- Fri 03 July 2020
- datascience
- #pivot table, #behavior analytics, #behavioral economics
Project Purpose¶
I wanted to learn more about the field of behavioral analytics, which I believe to be an interesting and promising field at the intersection of behavioral science and data science. Cohort analysis seemed like a good place to start.
Cohort analysis is a subset of behavioral analytics that takes data from a given platform and breaks users into related groups for analysis. There groups, or cohorts, usually share similar characteristics within a given time frame.
Cohort analysis can be valuable because it separates growth and engagement metrics since growth can mask engagement problems.
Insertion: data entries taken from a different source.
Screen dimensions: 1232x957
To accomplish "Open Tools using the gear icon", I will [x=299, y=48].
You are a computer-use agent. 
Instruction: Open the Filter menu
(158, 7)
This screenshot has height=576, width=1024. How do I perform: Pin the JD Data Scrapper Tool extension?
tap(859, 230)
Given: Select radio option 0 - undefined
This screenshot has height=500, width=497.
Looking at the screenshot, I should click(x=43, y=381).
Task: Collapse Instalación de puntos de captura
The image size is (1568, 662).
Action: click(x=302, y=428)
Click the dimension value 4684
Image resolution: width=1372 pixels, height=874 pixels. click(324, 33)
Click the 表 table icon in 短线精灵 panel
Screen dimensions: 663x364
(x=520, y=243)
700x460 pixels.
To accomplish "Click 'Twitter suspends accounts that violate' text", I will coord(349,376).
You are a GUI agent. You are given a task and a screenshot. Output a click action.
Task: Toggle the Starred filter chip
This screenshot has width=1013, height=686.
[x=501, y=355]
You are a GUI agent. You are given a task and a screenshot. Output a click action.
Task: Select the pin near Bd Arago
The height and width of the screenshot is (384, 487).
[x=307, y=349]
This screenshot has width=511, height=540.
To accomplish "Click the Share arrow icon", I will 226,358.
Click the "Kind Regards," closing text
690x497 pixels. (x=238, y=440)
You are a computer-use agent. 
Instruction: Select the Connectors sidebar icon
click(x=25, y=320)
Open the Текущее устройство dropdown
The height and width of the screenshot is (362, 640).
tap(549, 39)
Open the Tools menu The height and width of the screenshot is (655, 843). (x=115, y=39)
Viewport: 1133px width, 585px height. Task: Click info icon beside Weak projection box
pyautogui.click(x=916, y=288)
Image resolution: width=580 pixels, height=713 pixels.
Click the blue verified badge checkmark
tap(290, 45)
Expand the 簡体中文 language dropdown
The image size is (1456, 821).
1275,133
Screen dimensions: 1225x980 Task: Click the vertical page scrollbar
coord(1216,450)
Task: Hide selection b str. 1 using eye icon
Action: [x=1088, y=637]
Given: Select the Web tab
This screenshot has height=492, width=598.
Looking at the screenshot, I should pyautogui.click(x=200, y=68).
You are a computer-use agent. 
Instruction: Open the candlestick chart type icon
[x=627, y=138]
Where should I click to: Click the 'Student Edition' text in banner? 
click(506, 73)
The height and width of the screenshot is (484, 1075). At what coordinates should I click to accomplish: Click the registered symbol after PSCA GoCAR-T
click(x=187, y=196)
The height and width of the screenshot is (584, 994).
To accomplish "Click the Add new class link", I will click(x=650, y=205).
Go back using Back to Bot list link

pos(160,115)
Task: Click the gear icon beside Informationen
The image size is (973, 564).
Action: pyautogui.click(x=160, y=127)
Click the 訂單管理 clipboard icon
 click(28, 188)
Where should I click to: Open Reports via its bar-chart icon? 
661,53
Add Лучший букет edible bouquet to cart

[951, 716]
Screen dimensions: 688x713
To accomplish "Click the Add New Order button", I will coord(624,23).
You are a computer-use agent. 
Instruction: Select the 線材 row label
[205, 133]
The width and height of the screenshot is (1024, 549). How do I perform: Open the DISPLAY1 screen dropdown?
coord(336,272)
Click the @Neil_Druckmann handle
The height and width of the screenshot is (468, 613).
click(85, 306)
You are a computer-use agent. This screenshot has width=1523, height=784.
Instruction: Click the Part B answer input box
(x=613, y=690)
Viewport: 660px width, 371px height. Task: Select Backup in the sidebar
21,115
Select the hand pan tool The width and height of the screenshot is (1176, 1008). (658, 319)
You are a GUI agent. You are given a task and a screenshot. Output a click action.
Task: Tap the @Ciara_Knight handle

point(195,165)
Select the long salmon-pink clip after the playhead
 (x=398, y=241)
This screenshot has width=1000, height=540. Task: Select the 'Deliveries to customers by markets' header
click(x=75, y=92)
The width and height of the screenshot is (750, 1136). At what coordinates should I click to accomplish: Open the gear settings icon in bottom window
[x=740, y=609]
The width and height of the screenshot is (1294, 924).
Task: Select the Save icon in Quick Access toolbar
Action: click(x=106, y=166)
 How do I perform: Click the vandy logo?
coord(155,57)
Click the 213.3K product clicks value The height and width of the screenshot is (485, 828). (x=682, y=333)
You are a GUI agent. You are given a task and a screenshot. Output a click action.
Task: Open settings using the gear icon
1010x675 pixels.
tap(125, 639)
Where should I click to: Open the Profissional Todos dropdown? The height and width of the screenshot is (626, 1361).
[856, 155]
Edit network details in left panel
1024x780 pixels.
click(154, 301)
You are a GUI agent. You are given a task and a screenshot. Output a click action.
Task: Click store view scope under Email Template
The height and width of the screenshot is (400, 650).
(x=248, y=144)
Lack of activity in older users can be masked by growth from new users.
About the Data¶
I used the “Online Retail Data Set” from the UCI Machine Learning Repository. This is a data set containing all the transaction between 1/12/2010 and 9/12/2011 for a UK-based and registered non-store online retail. The company mainly sells unique all-occasion gifts. Many customers of the company are wholesalers.
The data has 8 columns:
- InvoiceNo: Invoice number. Nominal, a 6-digit integral number uniquely assigned to each transaction. If this code starts with letter 'c', it indicates a cancellation.
- StockCode: Product (item) code. Nominal, a 5-digit integral number uniquely assigned to each distinct product.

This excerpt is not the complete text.